И это было лишь начало бедствия. По всему городу дома складывались, как карточные, и сотни, тысячи людей оказались погребены под обломками. Глухие крики и стоны утонули в грохоте падающего камня.
Ярослав стоял на вершине холма и смотрел вниз. Вид перед его глазами напоминал конец света. Гордость человеческих рук – крепость, простоявшая десятилетия, а может, и столетия – в одно мгновение превратилась в руины.
На стенах ещё миг назад толпились частные войска. Они не успели даже отступить: вместе с каменными глыбами их тела полетели вниз и были раздавлены до бесформенных пятен. Пятидесятиметровая высота не оставляла никому шанса – падение с такой стены было приговором.
И вот настал момент, которого боялись все: волна жуков с лицами, до этого удерживаемая стенами, хлынула в город. Хитиновые панцири блестели в отблесках огня, жвалы щёлкали, перегрызая плоть и кости. Те самые "важные люди", что привыкли командовать, строить планы и прятаться за чужими спинами, оказались беспомощны. Многие ещё не успели оправиться от паники после обрушения домов – и их тела первыми растворились в живом чёрном море, жуки смели их, будто хищные волны.
Старик Ван вместе с другими остановился, обернулся и долго смотрел на происходящее, и в его глазах застыл такой же страх, как и в глазах остальных – густой, липкий, пробирающий до костей.
– Ярослав, люди в городе хоть выживут? – тихо спросила Лариска, голос её дрожал, словно тугая струна, готовая вот-вот лопнуть.
Косой медленно обернулся, посмотрел в сторону развалин и хмуро продолжил идти к крепости 289. Как говорится, если человек дурак, то это надолго.
– Достаточно того, что мы сами живы, – бросил он всё же коротко, будто отрезал ножом.
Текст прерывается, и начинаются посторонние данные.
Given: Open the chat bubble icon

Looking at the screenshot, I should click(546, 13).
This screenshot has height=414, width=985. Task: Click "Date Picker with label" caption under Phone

Он и правда так думал: из сотен тысяч жителей кто-то наверняка уцелеет. В городе были и умные головы, и хитрые дельцы, и военные из Консорциума Потанина – они-то должны хоть часть людей удержать. Но это уже не касалось лично его. В этом мире всё стало просто: если беда тебя не коснулась напрямую, о ней и думать незачем. Когда-то "важные люди" и носа не поворачивали в сторону беженцев, их страданий никто не замечал. Так почему теперь кто-то должен вдруг переживать за простых смертных?